**Exercise:** Return the data. Every word must match.

**Provided data:**
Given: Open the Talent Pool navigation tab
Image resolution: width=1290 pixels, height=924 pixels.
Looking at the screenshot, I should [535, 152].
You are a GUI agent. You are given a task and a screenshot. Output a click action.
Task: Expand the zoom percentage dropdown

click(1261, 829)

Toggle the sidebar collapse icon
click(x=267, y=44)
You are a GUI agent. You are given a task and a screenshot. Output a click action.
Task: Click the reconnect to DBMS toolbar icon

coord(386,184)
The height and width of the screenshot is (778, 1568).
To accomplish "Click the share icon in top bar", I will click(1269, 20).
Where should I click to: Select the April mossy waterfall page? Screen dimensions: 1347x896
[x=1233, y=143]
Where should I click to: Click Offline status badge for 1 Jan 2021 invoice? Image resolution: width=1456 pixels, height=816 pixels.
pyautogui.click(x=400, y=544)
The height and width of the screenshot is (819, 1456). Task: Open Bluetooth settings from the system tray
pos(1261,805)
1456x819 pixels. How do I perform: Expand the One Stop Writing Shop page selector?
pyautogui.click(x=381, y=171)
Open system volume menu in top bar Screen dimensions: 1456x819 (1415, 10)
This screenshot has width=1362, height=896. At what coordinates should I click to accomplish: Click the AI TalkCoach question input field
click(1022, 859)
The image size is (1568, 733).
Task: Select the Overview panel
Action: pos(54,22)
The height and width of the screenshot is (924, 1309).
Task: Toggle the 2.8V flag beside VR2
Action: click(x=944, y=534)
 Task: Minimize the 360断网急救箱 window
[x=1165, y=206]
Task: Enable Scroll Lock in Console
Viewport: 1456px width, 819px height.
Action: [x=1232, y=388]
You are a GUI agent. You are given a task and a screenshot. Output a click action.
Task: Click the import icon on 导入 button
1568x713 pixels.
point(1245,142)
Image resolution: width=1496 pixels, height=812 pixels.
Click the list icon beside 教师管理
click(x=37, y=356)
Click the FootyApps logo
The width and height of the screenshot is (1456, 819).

**Result:**
Given: Open the Talent Pool navigation tab
Image resolution: width=1290 pixels, height=924 pixels.
Looking at the screenshot, I should [535, 152].
You are a GUI agent. You are given a task and a screenshot. Output a click action.
Task: Expand the zoom percentage dropdown

click(1261, 829)

Toggle the sidebar collapse icon
click(x=267, y=44)
You are a GUI agent. You are given a task and a screenshot. Output a click action.
Task: Click the reconnect to DBMS toolbar icon

coord(386,184)
The height and width of the screenshot is (778, 1568).
To accomplish "Click the share icon in top bar", I will click(1269, 20).
Where should I click to: Select the April mossy waterfall page? Screen dimensions: 1347x896
[x=1233, y=143]
Where should I click to: Click Offline status badge for 1 Jan 2021 invoice? Image resolution: width=1456 pixels, height=816 pixels.
pyautogui.click(x=400, y=544)
The height and width of the screenshot is (819, 1456). Task: Open Bluetooth settings from the system tray
pos(1261,805)
1456x819 pixels. How do I perform: Expand the One Stop Writing Shop page selector?
pyautogui.click(x=381, y=171)
Open system volume menu in top bar Screen dimensions: 1456x819 (1415, 10)
This screenshot has width=1362, height=896. At what coordinates should I click to accomplish: Click the AI TalkCoach question input field
click(1022, 859)
The image size is (1568, 733).
Task: Select the Overview panel
Action: pos(54,22)
The height and width of the screenshot is (924, 1309).
Task: Toggle the 2.8V flag beside VR2
Action: click(x=944, y=534)
 Task: Minimize the 360断网急救箱 window
[x=1165, y=206]
Task: Enable Scroll Lock in Console
Viewport: 1456px width, 819px height.
Action: [x=1232, y=388]
You are a GUI agent. You are given a task and a screenshot. Output a click action.
Task: Click the import icon on 导入 button
1568x713 pixels.
point(1245,142)
Image resolution: width=1496 pixels, height=812 pixels.
Click the list icon beside 教师管理
click(x=37, y=356)
Click the FootyApps logo
The width and height of the screenshot is (1456, 819).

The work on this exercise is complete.